• ACTIVITY LIST:
A. Answer these from the text on the Tough Guy race:
(i) In what year was Nettle Warrior first staged?
(ii) How many runners in the 2009 event suffered hypothermia?
(iii) What costume did Billy Wilson wear in the first London Marathon?
B. Continue the text on the Tough Guy race from its last sentence.

Other injuries suffered in the event are common. Local newspaper reports suggested that among the competitors in the 2009 event, one suffered a broken neck, another broken pelvis, yet another broken pubic bone while there were a dozen broken or dislocated bones and 600 runners - including the winner - suffered hypothermia.
Nettle Warrior is the summer version of Tough Guy, first staged in 1998, and is normally run at the end of July. Though the course is essentially the same as Tough Guy, there are notable differences. Nettle Warrior involves two laps of an area the organizers have called "The Killing Fields", a log carry and some rafting as part of "The Lake" obstacle.
Before he began staging the Tough Guy, Billy Wilson was already known as a high-profile organizer of road running races and a sometimes eccentric participant, most notably for taking part in the first London Marathon in 1981 dressed as a pantomime horse to raise funds for his Tettenhall Horse Sanctuary, which, together with a local homeless hostel, is the principal beneficiary of the Tough Guy event.

• MATERIAL SUPPLIED:
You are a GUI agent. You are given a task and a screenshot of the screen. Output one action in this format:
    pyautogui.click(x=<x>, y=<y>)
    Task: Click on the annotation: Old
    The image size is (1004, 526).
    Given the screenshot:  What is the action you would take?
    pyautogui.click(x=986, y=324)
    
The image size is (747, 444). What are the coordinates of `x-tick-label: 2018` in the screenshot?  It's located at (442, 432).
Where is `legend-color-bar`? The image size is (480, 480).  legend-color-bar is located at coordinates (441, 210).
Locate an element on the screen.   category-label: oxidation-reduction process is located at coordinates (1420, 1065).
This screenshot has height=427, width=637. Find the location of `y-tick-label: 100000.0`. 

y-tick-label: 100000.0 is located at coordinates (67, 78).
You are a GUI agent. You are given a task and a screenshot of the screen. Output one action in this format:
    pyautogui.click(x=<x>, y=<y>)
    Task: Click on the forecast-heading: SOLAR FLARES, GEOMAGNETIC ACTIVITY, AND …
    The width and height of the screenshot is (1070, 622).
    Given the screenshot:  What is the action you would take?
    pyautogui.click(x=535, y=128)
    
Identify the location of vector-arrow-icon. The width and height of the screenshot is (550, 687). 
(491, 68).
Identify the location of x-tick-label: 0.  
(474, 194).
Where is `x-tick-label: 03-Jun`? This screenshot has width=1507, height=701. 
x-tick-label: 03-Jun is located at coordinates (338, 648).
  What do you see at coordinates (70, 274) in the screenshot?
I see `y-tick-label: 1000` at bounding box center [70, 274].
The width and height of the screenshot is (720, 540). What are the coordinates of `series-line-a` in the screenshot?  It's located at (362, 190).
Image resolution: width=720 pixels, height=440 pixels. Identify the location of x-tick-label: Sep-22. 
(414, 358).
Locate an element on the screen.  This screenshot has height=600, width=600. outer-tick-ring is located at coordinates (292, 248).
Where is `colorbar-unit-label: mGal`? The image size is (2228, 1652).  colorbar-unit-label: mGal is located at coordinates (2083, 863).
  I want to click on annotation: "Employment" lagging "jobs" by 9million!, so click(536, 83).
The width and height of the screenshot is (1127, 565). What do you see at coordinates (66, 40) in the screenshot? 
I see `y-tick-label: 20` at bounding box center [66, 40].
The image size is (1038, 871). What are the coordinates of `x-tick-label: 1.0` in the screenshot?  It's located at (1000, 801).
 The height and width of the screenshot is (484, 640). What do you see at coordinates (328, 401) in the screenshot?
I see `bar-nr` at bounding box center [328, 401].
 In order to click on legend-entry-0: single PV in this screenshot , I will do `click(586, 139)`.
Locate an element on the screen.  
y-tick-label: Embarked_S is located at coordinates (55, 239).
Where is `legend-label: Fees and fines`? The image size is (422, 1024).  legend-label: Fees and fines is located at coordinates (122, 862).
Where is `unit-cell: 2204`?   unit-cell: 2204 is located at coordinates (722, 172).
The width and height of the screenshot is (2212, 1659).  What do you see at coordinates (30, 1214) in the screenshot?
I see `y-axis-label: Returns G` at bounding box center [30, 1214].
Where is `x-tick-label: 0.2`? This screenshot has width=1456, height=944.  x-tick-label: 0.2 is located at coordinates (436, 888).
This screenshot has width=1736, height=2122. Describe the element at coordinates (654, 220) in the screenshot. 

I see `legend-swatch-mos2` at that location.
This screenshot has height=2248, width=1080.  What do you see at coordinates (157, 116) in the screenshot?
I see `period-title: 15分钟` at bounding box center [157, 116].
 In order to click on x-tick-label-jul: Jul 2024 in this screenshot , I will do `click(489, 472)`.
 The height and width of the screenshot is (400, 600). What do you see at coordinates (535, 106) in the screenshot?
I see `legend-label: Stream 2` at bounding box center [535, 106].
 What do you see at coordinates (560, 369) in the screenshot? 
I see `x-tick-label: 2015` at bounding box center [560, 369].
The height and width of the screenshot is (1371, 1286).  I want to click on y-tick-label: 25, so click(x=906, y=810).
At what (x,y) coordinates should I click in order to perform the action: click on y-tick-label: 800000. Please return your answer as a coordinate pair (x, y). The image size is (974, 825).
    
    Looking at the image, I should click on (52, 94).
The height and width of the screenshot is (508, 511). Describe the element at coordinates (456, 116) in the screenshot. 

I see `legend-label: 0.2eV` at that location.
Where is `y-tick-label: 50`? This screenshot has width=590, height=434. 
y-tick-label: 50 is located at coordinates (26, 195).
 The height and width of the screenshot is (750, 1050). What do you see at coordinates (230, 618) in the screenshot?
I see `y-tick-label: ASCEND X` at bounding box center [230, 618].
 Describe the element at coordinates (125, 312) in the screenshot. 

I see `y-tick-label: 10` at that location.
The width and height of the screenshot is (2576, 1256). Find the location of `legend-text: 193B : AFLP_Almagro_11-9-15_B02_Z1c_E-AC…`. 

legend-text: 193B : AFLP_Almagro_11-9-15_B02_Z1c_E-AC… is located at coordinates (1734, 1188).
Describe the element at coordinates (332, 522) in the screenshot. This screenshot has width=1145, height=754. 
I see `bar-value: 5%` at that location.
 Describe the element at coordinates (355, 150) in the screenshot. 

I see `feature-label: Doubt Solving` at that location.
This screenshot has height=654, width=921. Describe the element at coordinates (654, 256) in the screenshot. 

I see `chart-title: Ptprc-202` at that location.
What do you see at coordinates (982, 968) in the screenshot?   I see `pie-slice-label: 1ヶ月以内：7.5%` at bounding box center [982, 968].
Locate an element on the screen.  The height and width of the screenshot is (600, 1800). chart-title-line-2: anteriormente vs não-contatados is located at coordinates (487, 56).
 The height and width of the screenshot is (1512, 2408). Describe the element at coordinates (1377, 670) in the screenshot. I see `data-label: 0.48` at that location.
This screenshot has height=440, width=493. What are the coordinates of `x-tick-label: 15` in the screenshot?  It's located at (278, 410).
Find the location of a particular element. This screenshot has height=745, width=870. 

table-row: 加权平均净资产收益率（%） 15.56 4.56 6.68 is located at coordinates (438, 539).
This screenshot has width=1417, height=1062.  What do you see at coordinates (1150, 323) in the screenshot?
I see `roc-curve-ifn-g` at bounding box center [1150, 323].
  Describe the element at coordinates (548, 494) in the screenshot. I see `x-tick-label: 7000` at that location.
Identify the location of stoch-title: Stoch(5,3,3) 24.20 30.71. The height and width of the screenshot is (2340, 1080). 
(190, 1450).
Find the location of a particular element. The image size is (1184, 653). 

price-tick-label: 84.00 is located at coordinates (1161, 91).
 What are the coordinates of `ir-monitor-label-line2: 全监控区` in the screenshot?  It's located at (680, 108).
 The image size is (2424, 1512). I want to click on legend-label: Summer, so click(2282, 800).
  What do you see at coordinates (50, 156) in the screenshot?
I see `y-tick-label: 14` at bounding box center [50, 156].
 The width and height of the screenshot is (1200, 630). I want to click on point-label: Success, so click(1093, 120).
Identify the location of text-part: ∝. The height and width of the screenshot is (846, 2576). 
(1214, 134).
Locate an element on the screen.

• ANSWERS TO THE EXERCISE:
A.
(i) 1998
(ii) 600
(iii) A pantomime horse

B.
A former Grenadier Guards trained soldier in the British Army, Wilson's earliest sporting exploits were as a cyclist, a career that was curtailed after an accident on the Aldersley track.
Wilson was among the pioneers of the running boom in Britain in the 1980s, helping to found the Wolverhampton Road Runners club, of which he became chairman, and from 1982 to 1987 he organized the annual Wolverhampton Marathon and half-marathon.
Road related leg injuries and increasing traffic saw Wilson shift his focus to his off-road events, staged on his own land, which have been extremely successful, raising £170,000 at a typical event.
Tough Guy / Nettle Warrior
The race consists of a cross country run, followed by an obstacle course, also referred to as the "Killing Fields".
Last Man Standing
There is a smaller course for participants of that day's event. It consists of;
In January 2010 CBBC aired the series "My life". On the first episode "Tough Kids" boys aged 11–12 take part in the assault course. Three of the boys are especially determined to tackle the course and they tell their individual story. The film was first aired on BBC1 on 20 February 2010 as part of the "My Life" series and was produced by Indus Films, in conjunction with Film Tank
On 13 October 2010 Bam's World Domination showcased Bam Margera, Ryan Dunn, and skateboarder Tim O’Connor doing the Competition.